Fears grow Iraq violence will doom Obama's Afghan plan

Nancy A. Youssef and Sahar Issa - McClatchy Newspapers

March 10, 2009 07:26 PM

WASHINGTON — As the U.S. military begins to shift its focus to a new battle against extremists in Afghanistan, a recent spike in violence in Iraq has some military commanders worried that their Afghan strategy could falter with the need to keep a large force in Iraq to quell the mayhem there.

Since this weekend, there have been at least 20 attacks, including a bombing on the outskirts of western Baghdad Tuesday that killed at least 33 people and injured another 57. Also Tuesday, at least four people were killed in several attacks in the northern Iraqi city of Mosul. Attackers have used motorcycle bombs, mortar attacks, Katyusha rockets and gunfire.

The recent increase in violence comes just as President Barack Obama announced that the U.S. would withdraw most of its forces over the next 19 months, saying that 12,000 of the 140,000 now there would leave by the end of this year.

In Baghdad and Washington, military commanders and politicians are quietly fretting that the attacks are in response the administration's plan to move out of Iraq.

"There was always an underlying feeling that once we start the drawdown the attacks would increase. But the fear is that these spikes will turn into an upward trend," a senior military officer who closely monitors Iraq, and asked not to be named because of the issue's sensitivity, told McClatchy on Tuesday. "Right now, we are taking a wait and see approach."

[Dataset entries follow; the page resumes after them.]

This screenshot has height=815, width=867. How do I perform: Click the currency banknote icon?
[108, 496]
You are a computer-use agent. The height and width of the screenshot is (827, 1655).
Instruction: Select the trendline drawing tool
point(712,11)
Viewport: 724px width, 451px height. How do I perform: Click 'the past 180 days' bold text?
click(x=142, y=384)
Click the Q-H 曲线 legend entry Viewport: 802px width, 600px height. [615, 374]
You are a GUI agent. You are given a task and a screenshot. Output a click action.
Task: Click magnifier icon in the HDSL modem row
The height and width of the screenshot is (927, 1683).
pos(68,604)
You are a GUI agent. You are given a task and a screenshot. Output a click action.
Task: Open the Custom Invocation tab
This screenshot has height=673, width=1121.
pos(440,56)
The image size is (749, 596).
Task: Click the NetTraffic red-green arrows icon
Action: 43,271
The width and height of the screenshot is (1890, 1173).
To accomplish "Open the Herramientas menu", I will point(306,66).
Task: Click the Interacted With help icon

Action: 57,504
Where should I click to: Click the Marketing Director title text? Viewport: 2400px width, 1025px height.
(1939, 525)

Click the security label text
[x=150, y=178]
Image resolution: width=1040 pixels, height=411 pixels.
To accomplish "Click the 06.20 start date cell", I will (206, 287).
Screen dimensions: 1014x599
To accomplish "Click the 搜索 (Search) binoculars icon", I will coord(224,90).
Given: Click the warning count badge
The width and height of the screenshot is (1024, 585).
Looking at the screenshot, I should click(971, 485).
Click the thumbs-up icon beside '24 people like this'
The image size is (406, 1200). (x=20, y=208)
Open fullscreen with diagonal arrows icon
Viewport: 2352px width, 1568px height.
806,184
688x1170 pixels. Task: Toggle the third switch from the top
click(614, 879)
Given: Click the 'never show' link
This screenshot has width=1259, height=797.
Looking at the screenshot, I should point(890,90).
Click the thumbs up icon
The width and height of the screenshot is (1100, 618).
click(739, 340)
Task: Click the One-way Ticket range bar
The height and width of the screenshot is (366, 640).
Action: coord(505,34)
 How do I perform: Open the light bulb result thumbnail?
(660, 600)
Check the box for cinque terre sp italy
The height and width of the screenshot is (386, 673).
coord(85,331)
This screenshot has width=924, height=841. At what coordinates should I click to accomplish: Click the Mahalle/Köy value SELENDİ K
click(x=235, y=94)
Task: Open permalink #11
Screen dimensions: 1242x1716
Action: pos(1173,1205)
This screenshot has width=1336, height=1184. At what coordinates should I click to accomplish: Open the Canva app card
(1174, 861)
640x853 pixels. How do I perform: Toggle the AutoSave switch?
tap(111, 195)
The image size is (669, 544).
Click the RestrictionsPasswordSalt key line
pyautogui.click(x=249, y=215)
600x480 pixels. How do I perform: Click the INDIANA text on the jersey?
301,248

The U.S. military said it couldn't increase forces in Afghanistan without reducing troops in Iraq.

In Baghdad, after a second mass-casualty suicide attack in three days, Iraqi security officials Tuesday started questioning whether, after recent months of relative calm, their nation had gotten complacent.

In Tuesday's attack, the car bomb attack that killed at least 33 people occurred during a national reconciliation gathering of tribal sheiks in Abu Ghraib in western Baghdad. Journalists, sheiks and security forces were among the dead.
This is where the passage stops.